"Longtemps, je n’ai pas eu le vertige. Je n’éprouvais sans doute aucune de ses deux composantes : la peur de la chute et l’attirance pour le vide. Aujourd’hui, je dois avoir perdu mes ailes : si je grimpe au sommet d’une tour d’où se dévoile un vaste panorama, je garde mes distances. Ce n’est pas tellement que j’aie peur de tomber mais plutôt d’avoir envie de plonger. "
Daniel Charneux
Un jour, 4 ans, peut-être 5, profitant d'une brève absence des parents,
j'avais entrepris de mettre mes doigts dans une prise de courant.
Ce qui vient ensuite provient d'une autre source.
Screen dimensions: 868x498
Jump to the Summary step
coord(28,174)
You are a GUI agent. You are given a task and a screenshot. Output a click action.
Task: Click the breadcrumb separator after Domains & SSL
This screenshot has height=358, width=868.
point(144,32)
La
perception du danger était à la mesure de l'interdiction formelle de
m'en approcher, et c'est précisément ce qui en faisait l'attrait.
Premières découvertes de l'ivresse que procure la liberté de bien ou mal
faire, mais surtout d'entrouvrir les portes débouchant sur un infini
qu'on souhaite expérimenter. L'arrivée de ma maman et la cuisson de la
fessée me dissuada pour quelques années de reprendre le projet. D'autres
ivresses similaires survinrent plus tard, toutes pareilles, tout aussi
folles: que se passerait-il si soudain je lâchais toute la puissance de
la moto, rien que pour voir, ou si je nageais à perdre haleine vers le
large pendant dix minutes, ou si je tentais du parapente sans
apprentissage... Le vertige qui nous fait reculer demeure sans doute
l'arme la plus efficace contre l'ivresse de tester les limites de sa
liberté.
Lu dans:
Daniel Charneux. Les oiseaux n’ont pas le vertige. Genèse édition. 2022. 207 pages.